───── Materials provided ─────
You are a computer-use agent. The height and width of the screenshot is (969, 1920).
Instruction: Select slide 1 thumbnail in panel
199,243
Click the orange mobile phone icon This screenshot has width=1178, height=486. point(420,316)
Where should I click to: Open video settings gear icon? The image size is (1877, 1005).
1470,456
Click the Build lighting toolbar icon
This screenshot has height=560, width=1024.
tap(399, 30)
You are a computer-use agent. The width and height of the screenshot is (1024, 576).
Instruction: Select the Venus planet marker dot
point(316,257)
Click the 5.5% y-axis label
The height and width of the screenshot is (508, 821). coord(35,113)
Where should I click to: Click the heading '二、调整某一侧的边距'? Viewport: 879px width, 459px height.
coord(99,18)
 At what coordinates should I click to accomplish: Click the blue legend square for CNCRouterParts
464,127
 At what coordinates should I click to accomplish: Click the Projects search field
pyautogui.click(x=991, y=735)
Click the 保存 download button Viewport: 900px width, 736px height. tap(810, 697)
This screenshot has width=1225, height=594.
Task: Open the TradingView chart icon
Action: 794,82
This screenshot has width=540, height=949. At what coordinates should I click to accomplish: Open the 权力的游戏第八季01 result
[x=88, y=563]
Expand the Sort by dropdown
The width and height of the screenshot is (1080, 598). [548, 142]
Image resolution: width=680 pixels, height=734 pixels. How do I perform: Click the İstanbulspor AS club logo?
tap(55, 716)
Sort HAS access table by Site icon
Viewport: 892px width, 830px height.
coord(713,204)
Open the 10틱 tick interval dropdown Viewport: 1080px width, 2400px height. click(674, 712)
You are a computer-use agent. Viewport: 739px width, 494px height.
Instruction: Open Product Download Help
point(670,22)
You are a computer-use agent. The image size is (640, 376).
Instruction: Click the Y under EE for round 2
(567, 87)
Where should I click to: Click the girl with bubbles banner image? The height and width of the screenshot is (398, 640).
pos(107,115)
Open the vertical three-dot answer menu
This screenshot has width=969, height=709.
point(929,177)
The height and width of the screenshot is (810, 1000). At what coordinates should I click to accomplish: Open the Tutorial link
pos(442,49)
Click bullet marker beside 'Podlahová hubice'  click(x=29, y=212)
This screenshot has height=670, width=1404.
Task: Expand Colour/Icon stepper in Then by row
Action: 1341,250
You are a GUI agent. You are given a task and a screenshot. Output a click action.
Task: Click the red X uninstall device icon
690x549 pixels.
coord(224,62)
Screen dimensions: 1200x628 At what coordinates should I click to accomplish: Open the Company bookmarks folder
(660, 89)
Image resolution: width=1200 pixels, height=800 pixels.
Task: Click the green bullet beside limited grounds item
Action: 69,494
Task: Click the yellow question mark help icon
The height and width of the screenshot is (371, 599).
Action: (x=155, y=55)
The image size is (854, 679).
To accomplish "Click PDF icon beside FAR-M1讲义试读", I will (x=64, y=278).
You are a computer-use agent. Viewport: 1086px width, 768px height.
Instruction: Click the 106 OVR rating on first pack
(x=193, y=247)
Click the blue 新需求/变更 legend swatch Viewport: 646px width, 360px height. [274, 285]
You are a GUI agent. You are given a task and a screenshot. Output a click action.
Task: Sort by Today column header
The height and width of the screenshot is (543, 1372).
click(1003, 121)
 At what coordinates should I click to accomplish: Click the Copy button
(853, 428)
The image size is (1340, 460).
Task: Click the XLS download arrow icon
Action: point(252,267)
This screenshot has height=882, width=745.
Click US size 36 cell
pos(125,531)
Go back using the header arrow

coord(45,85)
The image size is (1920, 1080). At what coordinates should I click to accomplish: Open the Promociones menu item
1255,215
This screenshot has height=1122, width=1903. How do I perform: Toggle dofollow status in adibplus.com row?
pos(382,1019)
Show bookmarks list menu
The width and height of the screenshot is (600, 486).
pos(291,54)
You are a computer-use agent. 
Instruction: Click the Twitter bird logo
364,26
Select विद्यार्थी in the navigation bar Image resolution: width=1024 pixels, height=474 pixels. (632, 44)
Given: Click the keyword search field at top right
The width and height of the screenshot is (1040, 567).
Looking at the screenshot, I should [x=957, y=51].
─────
Requirement:
Find the line with "Show bookmarks list menu". Transcribe it and every line after it exactly, through the end of the records above, and nothing else.

Written solution:
Show bookmarks list menu
The width and height of the screenshot is (600, 486).
pos(291,54)
You are a computer-use agent. 
Instruction: Click the Twitter bird logo
364,26
Select विद्यार्थी in the navigation bar Image resolution: width=1024 pixels, height=474 pixels. (632, 44)
Given: Click the keyword search field at top right
The width and height of the screenshot is (1040, 567).
Looking at the screenshot, I should [x=957, y=51].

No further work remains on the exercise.